US20240303415
2024-09-12
Physics
G06F40/166
A data processing system facilitates collaborative content generation by integrating user inputs with a generative model. Users can submit textual prompts through a client device, which describe the content they wish to create. The system processes these prompts and generates initial collaborative content, allowing users to actively participate in the editing and refinement process.
Current collaboration platforms often produce static outputs from large language models (LLMs) that limit user interaction. By enabling users to directly edit the generated content, the proposed system enhances the collaborative experience, making it more dynamic and interactive. This approach allows users to modify content in a way that mirrors traditional coauthoring with human collaborators.
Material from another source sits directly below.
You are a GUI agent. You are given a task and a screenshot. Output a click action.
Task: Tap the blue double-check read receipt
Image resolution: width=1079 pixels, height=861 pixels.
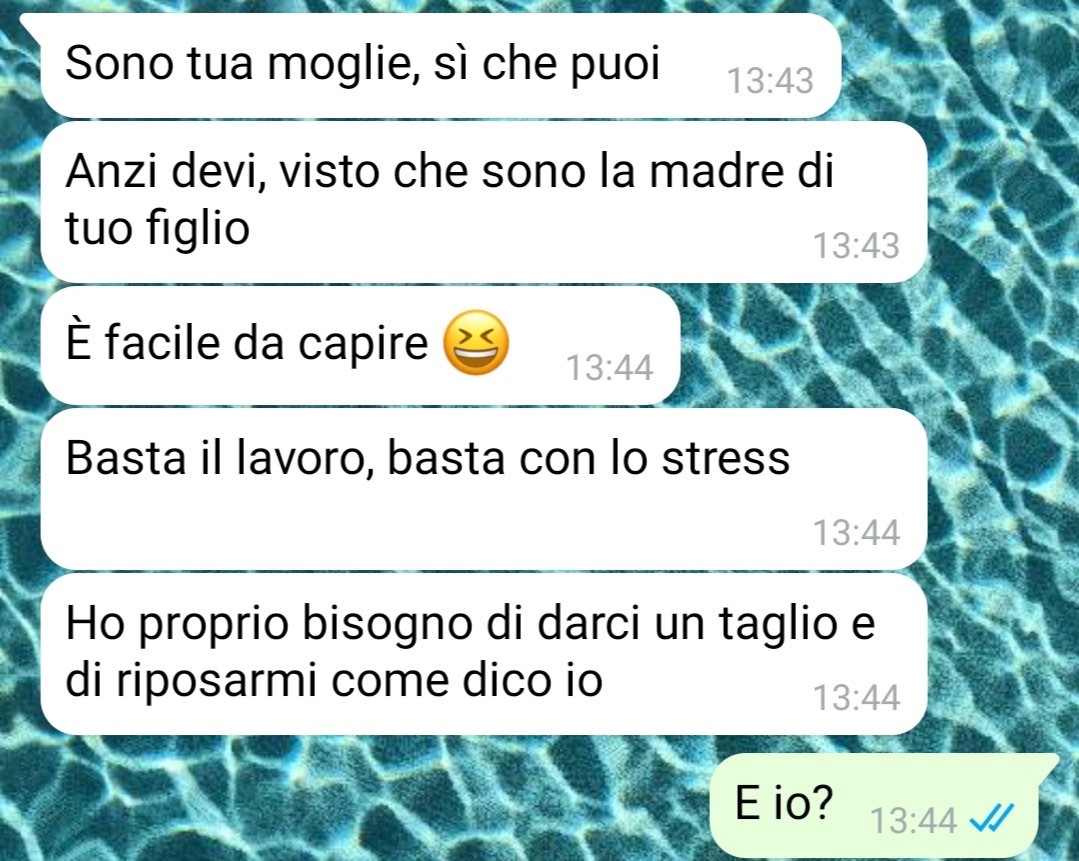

The system operates by receiving an initial prompt and generating corresponding content. After users edit this content, their modifications are sent back to the generative model for further enhancement. This iterative process results in refined collaborative content that reflects both user input and AI capabilities, effectively merging human creativity with machine assistance.
This method addresses limitations found in existing AI content generation tools by providing a more natural workflow for users. Instead of repeatedly refining prompts to achieve desired outcomes, users can engage directly with the content, streamlining their creative process and improving overall satisfaction with the collaboration platform.
The collaboration platform features user-friendly interfaces that support project organization and management. Users can create workspaces for specific projects, manage access levels, and collaborate seamlessly with others. The platform’s design ensures that users can easily navigate their workspaces and access necessary tools for effective collaboration.